§ Brief: The records below need to be repeated exactly, though not their pictures.

——

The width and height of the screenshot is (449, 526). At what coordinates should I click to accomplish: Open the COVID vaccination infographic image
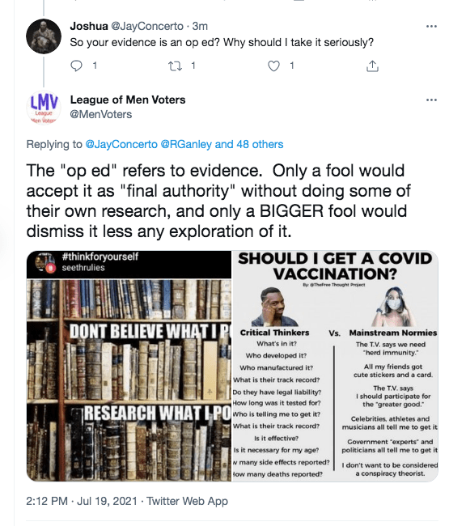tap(335, 366)
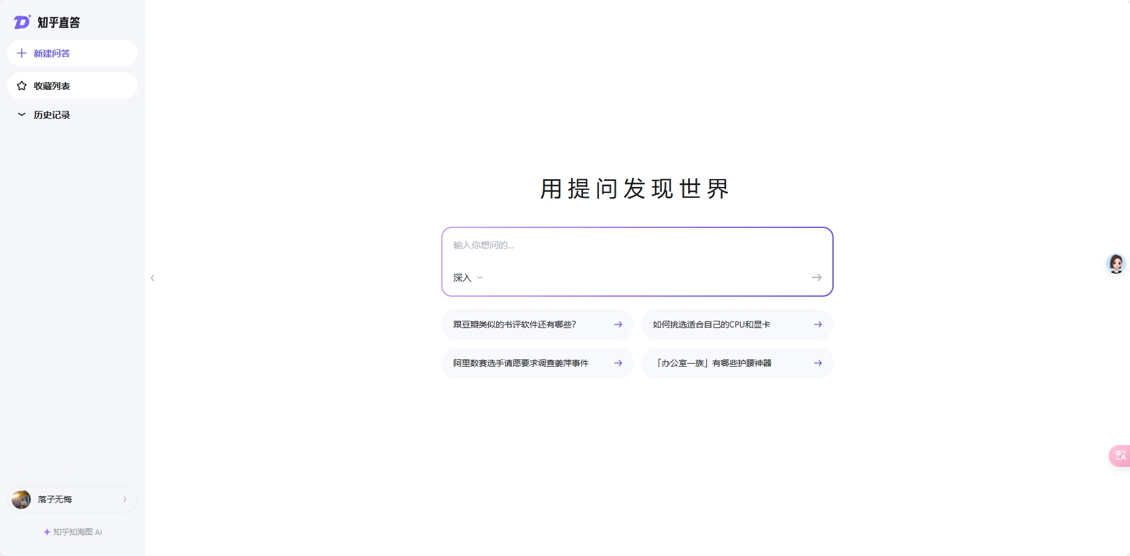Open the user menu chevron next to 落子无悔

click(x=125, y=499)
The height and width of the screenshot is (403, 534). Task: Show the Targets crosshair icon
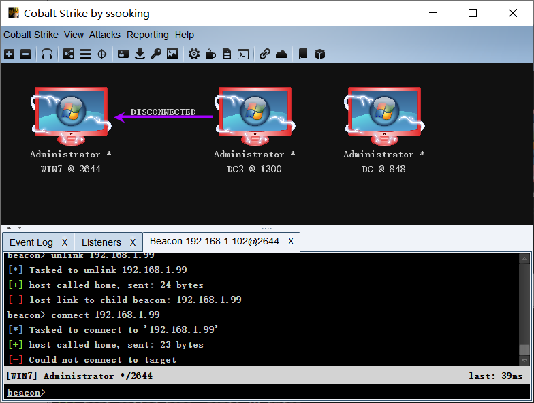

——

§ Output of the exercise:
The width and height of the screenshot is (449, 526). At what coordinates should I click to accomplish: Open the COVID vaccination infographic image
tap(335, 366)
Open the user menu chevron next to 落子无悔

click(x=125, y=499)
The height and width of the screenshot is (403, 534). Task: Show the Targets crosshair icon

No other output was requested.